MATERIAL PROVIDED below:
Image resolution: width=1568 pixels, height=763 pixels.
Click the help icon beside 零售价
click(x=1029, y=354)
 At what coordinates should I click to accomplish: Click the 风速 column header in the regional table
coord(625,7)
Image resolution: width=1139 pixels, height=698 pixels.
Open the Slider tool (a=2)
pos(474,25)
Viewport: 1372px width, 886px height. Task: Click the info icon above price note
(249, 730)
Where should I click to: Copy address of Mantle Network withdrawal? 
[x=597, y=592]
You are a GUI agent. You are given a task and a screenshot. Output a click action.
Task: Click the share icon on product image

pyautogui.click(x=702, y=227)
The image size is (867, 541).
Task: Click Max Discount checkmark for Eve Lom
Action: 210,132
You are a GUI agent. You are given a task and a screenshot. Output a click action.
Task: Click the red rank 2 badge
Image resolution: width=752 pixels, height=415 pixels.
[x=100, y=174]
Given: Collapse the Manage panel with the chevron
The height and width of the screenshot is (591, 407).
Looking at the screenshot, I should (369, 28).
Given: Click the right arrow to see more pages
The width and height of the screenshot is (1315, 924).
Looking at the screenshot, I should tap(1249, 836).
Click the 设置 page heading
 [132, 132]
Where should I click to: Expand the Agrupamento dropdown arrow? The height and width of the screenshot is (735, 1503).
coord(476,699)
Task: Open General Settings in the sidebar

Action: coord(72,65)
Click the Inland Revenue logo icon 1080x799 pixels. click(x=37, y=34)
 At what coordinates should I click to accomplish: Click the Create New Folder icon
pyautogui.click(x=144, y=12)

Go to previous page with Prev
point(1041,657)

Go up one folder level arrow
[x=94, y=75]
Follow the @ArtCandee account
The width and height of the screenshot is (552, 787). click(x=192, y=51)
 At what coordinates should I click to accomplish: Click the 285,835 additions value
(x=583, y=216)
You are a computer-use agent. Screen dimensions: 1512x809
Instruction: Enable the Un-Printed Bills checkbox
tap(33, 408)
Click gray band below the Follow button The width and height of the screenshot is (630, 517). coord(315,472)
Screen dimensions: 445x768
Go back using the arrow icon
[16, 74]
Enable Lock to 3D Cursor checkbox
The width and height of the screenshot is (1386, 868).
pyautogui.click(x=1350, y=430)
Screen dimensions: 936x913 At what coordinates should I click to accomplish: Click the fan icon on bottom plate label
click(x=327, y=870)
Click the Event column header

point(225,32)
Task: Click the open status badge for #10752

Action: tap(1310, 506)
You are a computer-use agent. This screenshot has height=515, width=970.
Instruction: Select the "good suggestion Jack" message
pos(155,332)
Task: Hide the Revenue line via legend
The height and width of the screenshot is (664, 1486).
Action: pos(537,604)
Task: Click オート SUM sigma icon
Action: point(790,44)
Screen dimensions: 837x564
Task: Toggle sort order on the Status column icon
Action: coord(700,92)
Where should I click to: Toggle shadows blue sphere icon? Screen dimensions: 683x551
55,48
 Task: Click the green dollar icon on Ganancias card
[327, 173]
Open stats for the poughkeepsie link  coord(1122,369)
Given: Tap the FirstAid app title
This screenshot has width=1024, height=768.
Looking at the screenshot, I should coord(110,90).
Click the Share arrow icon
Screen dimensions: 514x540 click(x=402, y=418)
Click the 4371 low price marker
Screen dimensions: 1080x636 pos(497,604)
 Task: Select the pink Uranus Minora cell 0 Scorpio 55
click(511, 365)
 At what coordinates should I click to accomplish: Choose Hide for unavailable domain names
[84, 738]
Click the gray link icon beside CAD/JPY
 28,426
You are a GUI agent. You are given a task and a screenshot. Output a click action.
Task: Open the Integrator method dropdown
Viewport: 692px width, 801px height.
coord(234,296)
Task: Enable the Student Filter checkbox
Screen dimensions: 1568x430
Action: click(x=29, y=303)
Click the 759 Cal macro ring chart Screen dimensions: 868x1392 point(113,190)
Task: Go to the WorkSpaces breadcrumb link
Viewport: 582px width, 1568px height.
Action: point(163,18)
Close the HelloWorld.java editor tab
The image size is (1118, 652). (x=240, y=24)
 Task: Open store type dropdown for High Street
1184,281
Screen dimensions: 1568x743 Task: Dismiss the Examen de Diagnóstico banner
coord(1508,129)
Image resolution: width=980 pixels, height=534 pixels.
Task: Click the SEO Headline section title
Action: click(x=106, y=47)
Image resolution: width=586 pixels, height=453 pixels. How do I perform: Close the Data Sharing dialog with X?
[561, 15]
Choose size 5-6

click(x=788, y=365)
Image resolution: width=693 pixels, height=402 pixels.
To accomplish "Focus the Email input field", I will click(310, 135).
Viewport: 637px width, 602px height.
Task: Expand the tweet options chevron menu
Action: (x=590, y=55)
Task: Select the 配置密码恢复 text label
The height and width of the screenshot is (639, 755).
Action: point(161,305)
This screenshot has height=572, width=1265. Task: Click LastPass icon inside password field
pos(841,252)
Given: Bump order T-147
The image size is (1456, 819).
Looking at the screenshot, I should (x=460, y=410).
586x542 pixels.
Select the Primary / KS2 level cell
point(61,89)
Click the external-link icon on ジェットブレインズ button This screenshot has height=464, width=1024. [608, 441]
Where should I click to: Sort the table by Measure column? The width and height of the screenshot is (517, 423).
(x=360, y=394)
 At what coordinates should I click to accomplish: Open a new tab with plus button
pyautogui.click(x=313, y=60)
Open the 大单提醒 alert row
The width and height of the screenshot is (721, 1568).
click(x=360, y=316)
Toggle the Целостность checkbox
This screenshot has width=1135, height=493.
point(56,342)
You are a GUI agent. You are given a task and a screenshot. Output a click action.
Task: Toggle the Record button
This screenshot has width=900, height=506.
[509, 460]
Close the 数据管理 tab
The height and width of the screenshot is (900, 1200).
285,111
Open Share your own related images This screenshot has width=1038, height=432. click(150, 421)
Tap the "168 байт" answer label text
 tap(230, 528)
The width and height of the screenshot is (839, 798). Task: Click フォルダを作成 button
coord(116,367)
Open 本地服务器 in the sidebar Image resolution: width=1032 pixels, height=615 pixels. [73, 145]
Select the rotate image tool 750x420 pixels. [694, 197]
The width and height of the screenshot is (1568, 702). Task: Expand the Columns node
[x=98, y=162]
End of MATERIAL PROVIDED.
**THE PROBLEM**
The records above must be repeated exactly, in their entirety.

**YOUR SOLUTION**
Image resolution: width=1568 pixels, height=763 pixels.
Click the help icon beside 零售价
click(x=1029, y=354)
 At what coordinates should I click to accomplish: Click the 风速 column header in the regional table
coord(625,7)
Image resolution: width=1139 pixels, height=698 pixels.
Open the Slider tool (a=2)
pos(474,25)
Viewport: 1372px width, 886px height. Task: Click the info icon above price note
(249, 730)
Where should I click to: Copy address of Mantle Network withdrawal? 
[x=597, y=592]
You are a GUI agent. You are given a task and a screenshot. Output a click action.
Task: Click the share icon on product image

pyautogui.click(x=702, y=227)
The image size is (867, 541).
Task: Click Max Discount checkmark for Eve Lom
Action: 210,132
You are a GUI agent. You are given a task and a screenshot. Output a click action.
Task: Click the red rank 2 badge
Image resolution: width=752 pixels, height=415 pixels.
[x=100, y=174]
Given: Collapse the Manage panel with the chevron
The height and width of the screenshot is (591, 407).
Looking at the screenshot, I should (369, 28).
Given: Click the right arrow to see more pages
The width and height of the screenshot is (1315, 924).
Looking at the screenshot, I should tap(1249, 836).
Click the 设置 page heading
 [132, 132]
Where should I click to: Expand the Agrupamento dropdown arrow? The height and width of the screenshot is (735, 1503).
coord(476,699)
Task: Open General Settings in the sidebar

Action: coord(72,65)
Click the Inland Revenue logo icon 1080x799 pixels. click(x=37, y=34)
 At what coordinates should I click to accomplish: Click the Create New Folder icon
pyautogui.click(x=144, y=12)

Go to previous page with Prev
point(1041,657)

Go up one folder level arrow
[x=94, y=75]
Follow the @ArtCandee account
The width and height of the screenshot is (552, 787). click(x=192, y=51)
 At what coordinates should I click to accomplish: Click the 285,835 additions value
(x=583, y=216)
You are a computer-use agent. Screen dimensions: 1512x809
Instruction: Enable the Un-Printed Bills checkbox
tap(33, 408)
Click gray band below the Follow button The width and height of the screenshot is (630, 517). coord(315,472)
Screen dimensions: 445x768
Go back using the arrow icon
[16, 74]
Enable Lock to 3D Cursor checkbox
The width and height of the screenshot is (1386, 868).
pyautogui.click(x=1350, y=430)
Screen dimensions: 936x913 At what coordinates should I click to accomplish: Click the fan icon on bottom plate label
click(x=327, y=870)
Click the Event column header

point(225,32)
Task: Click the open status badge for #10752

Action: tap(1310, 506)
You are a computer-use agent. This screenshot has height=515, width=970.
Instruction: Select the "good suggestion Jack" message
pos(155,332)
Task: Hide the Revenue line via legend
The height and width of the screenshot is (664, 1486).
Action: pos(537,604)
Task: Click オート SUM sigma icon
Action: point(790,44)
Screen dimensions: 837x564
Task: Toggle sort order on the Status column icon
Action: coord(700,92)
Where should I click to: Toggle shadows blue sphere icon? Screen dimensions: 683x551
55,48
 Task: Click the green dollar icon on Ganancias card
[327, 173]
Open stats for the poughkeepsie link  coord(1122,369)
Given: Tap the FirstAid app title
This screenshot has width=1024, height=768.
Looking at the screenshot, I should coord(110,90).
Click the Share arrow icon
Screen dimensions: 514x540 click(x=402, y=418)
Click the 4371 low price marker
Screen dimensions: 1080x636 pos(497,604)
 Task: Select the pink Uranus Minora cell 0 Scorpio 55
click(511, 365)
 At what coordinates should I click to accomplish: Choose Hide for unavailable domain names
[84, 738]
Click the gray link icon beside CAD/JPY
 28,426
You are a GUI agent. You are given a task and a screenshot. Output a click action.
Task: Open the Integrator method dropdown
Viewport: 692px width, 801px height.
coord(234,296)
Task: Enable the Student Filter checkbox
Screen dimensions: 1568x430
Action: click(x=29, y=303)
Click the 759 Cal macro ring chart Screen dimensions: 868x1392 point(113,190)
Task: Go to the WorkSpaces breadcrumb link
Viewport: 582px width, 1568px height.
Action: point(163,18)
Close the HelloWorld.java editor tab
The image size is (1118, 652). (x=240, y=24)
 Task: Open store type dropdown for High Street
1184,281
Screen dimensions: 1568x743 Task: Dismiss the Examen de Diagnóstico banner
coord(1508,129)
Image resolution: width=980 pixels, height=534 pixels.
Task: Click the SEO Headline section title
Action: click(x=106, y=47)
Image resolution: width=586 pixels, height=453 pixels. How do I perform: Close the Data Sharing dialog with X?
[561, 15]
Choose size 5-6

click(x=788, y=365)
Image resolution: width=693 pixels, height=402 pixels.
To accomplish "Focus the Email input field", I will click(310, 135).
Viewport: 637px width, 602px height.
Task: Expand the tweet options chevron menu
Action: (x=590, y=55)
Task: Select the 配置密码恢复 text label
The height and width of the screenshot is (639, 755).
Action: point(161,305)
This screenshot has height=572, width=1265. Task: Click LastPass icon inside password field
pos(841,252)
Given: Bump order T-147
The image size is (1456, 819).
Looking at the screenshot, I should (x=460, y=410).
586x542 pixels.
Select the Primary / KS2 level cell
point(61,89)
Click the external-link icon on ジェットブレインズ button This screenshot has height=464, width=1024. [608, 441]
Where should I click to: Sort the table by Measure column? The width and height of the screenshot is (517, 423).
(x=360, y=394)
 At what coordinates should I click to accomplish: Open a new tab with plus button
pyautogui.click(x=313, y=60)
Open the 大单提醒 alert row
The width and height of the screenshot is (721, 1568).
click(x=360, y=316)
Toggle the Целостность checkbox
This screenshot has width=1135, height=493.
point(56,342)
You are a GUI agent. You are given a task and a screenshot. Output a click action.
Task: Toggle the Record button
This screenshot has width=900, height=506.
[509, 460]
Close the 数据管理 tab
The height and width of the screenshot is (900, 1200).
285,111
Open Share your own related images This screenshot has width=1038, height=432. click(150, 421)
Tap the "168 байт" answer label text
 tap(230, 528)
The width and height of the screenshot is (839, 798). Task: Click フォルダを作成 button
coord(116,367)
Open 本地服务器 in the sidebar Image resolution: width=1032 pixels, height=615 pixels. [73, 145]
Select the rotate image tool 750x420 pixels. [694, 197]
The width and height of the screenshot is (1568, 702). Task: Expand the Columns node
[x=98, y=162]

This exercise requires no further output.